EXERCISE SET
(a) List each place that the blog post says the UK and the US have fought side by side.
(b) Answer these questions from the blog post:
(i) At which college did the writer study?
(ii) What did the licence plates on the cars state?
(iii) Since when has it broadly been UK government policy to support the US in foreign policy?
(c) Reproduce the blog post word for word, beginning at the words "Thursday, 1 January" and ending after "in Kansas anymore.".

Thursday, 1 January 2015

“O rus!..”


I studied for a time at Dartmouth College, Hanover, New Hampshire and fell in love with the United States in general, but in particular with the Granite state. I remember all the cars with their licence plates stating “Live free or die” and having a feeling that I wasn’t in Kansas anymore.

Since it first came into existence, I believe, the US has been on the right side of history. Mistakes have been made, and like every country, it is possible to find fault with the historical record, but unquestionably the world has been a better place because the US existed.

What I’m going to write is controversial. People I like and agree with on much else may disagree with this. I hesitate therefore to write it, but do so because friends sometimes disagree. It is, I hope, possible to criticise from the perspective of friendship.

Since the Second World War it has broadly been the policy of successive UK governments to support the US in foreign policy. This was and is correct. Friends support each other and the UK gains by having the US as a long term ally. For this reason I have generally supported, though sometimes with reluctance, the UK’s support of our ally in the wars of the past 20-30 years. We’ve fought side by side twice in Iraq, Afghanistan, the Balkans and elsewhere. When a US president asks for help, my first reaction is that we should help, simply because we are an ally and have been asked.  However, I am beginning to become uncomfortable with this policy of unconditional support.

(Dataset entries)
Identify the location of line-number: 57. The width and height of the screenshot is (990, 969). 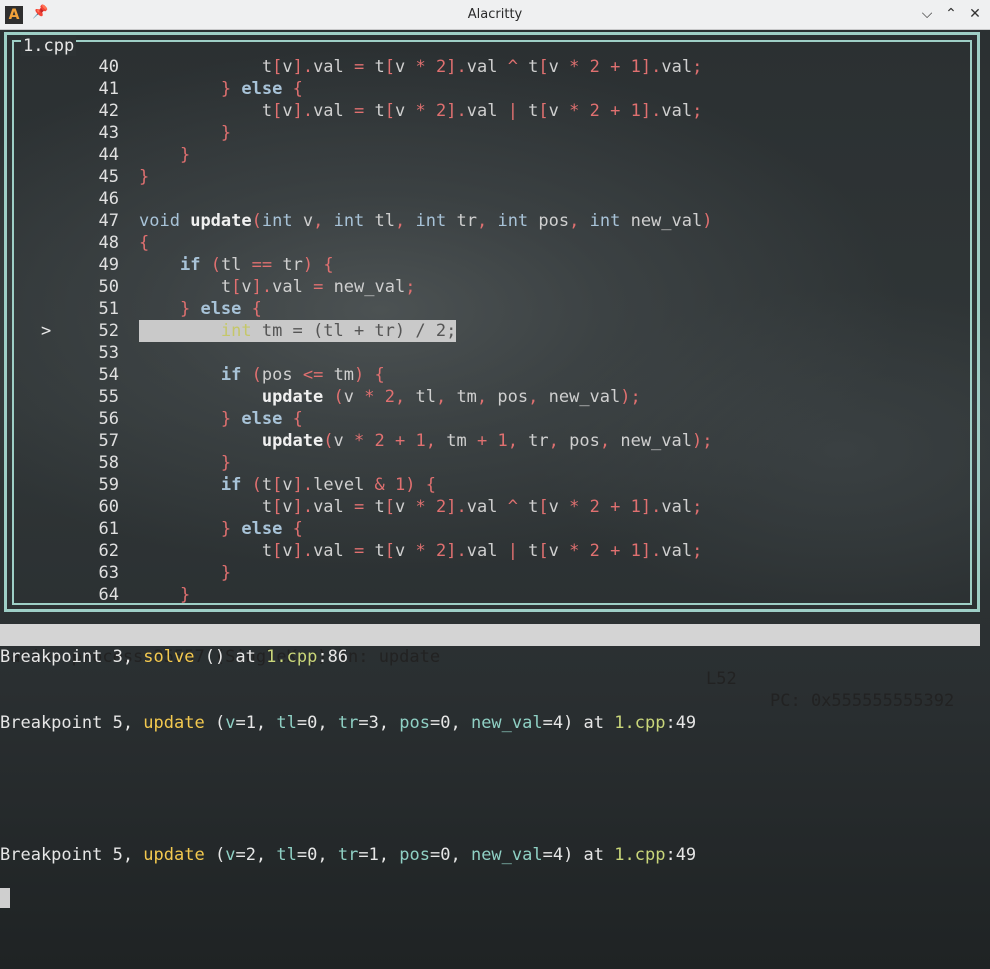
(108, 441).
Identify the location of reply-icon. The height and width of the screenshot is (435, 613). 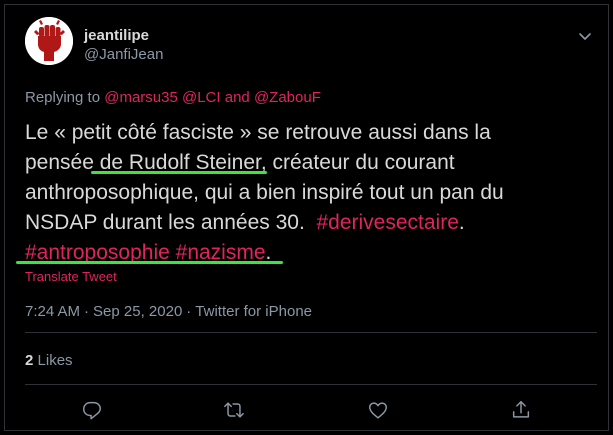
(92, 410).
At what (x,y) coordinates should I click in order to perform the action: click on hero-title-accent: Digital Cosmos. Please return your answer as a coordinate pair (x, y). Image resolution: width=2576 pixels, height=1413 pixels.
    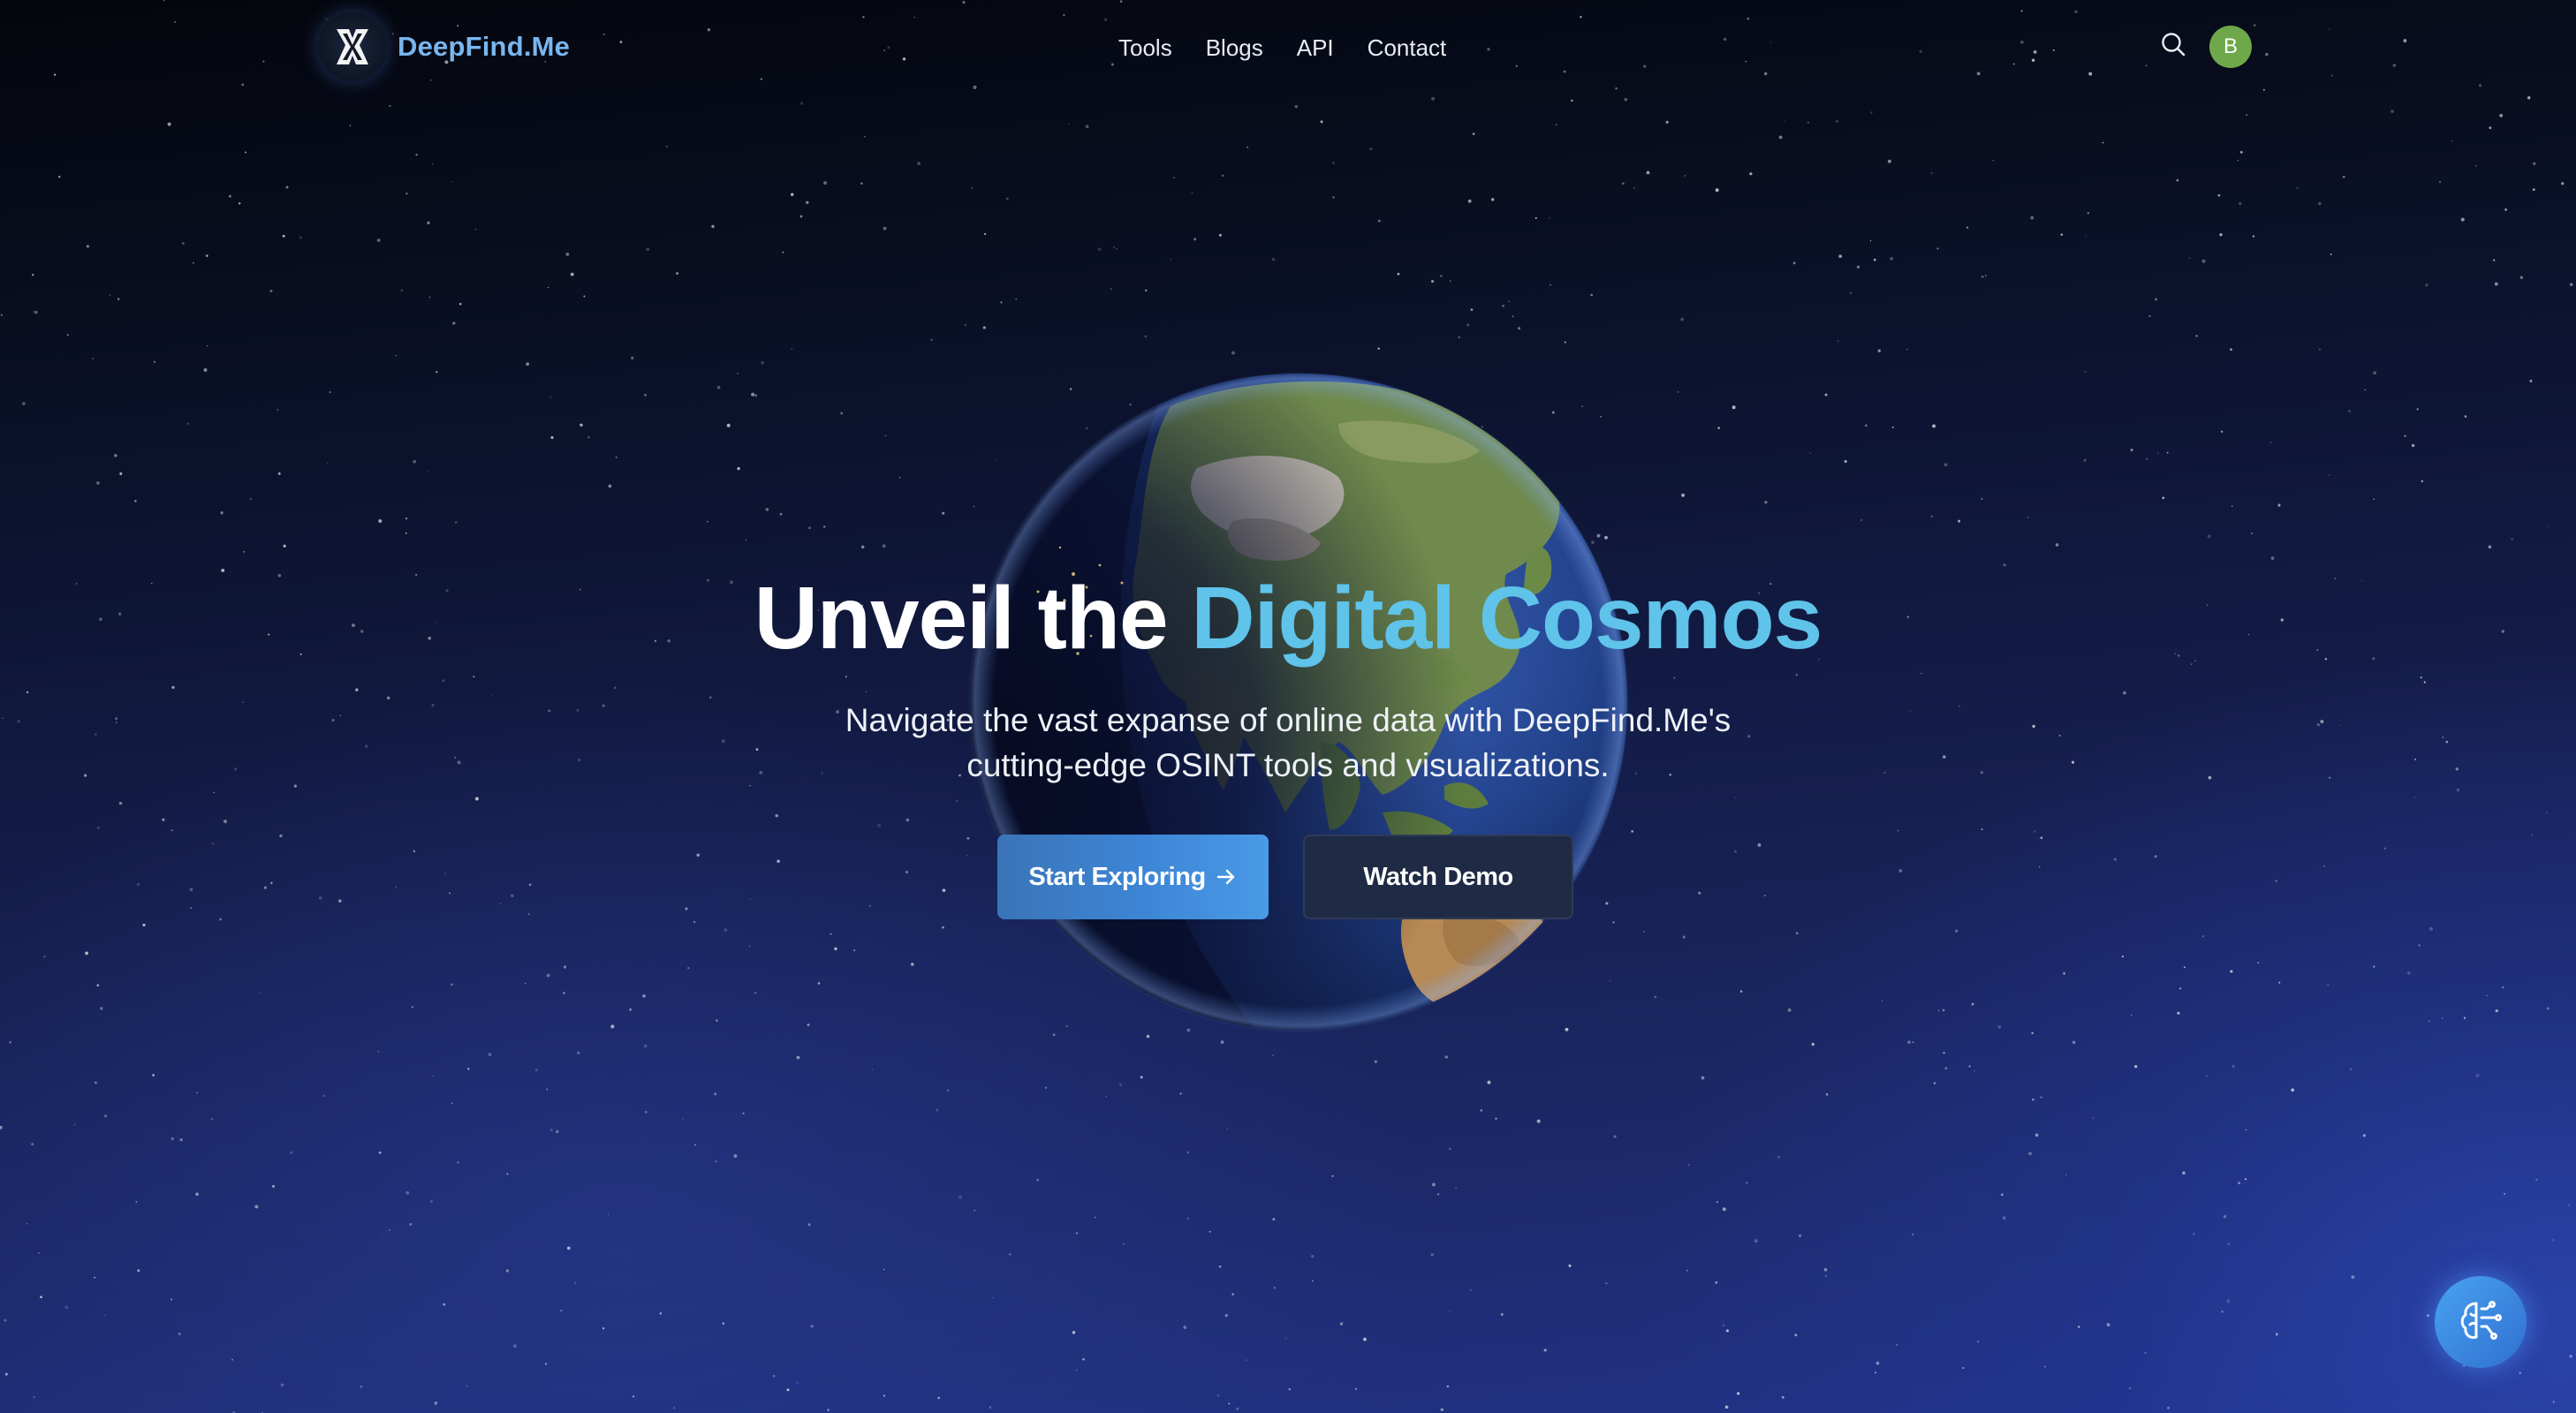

OUTPUTS BY TASK
(a) Iraq (twice), Afghanistan, the Balkans

(b)
(i) Dartmouth College, Hanover, New Hampshire
(ii) "Live free or die"
(iii) Since the Second World War

(c)
Thursday, 1 January 2015

“O rus!..”


I studied for a time at Dartmouth College, Hanover, New Hampshire and fell in love with the United States in general, but in particular with the Granite state. I remember all the cars with their licence plates stating “Live free or die” and having a feeling that I wasn’t in Kansas anymore.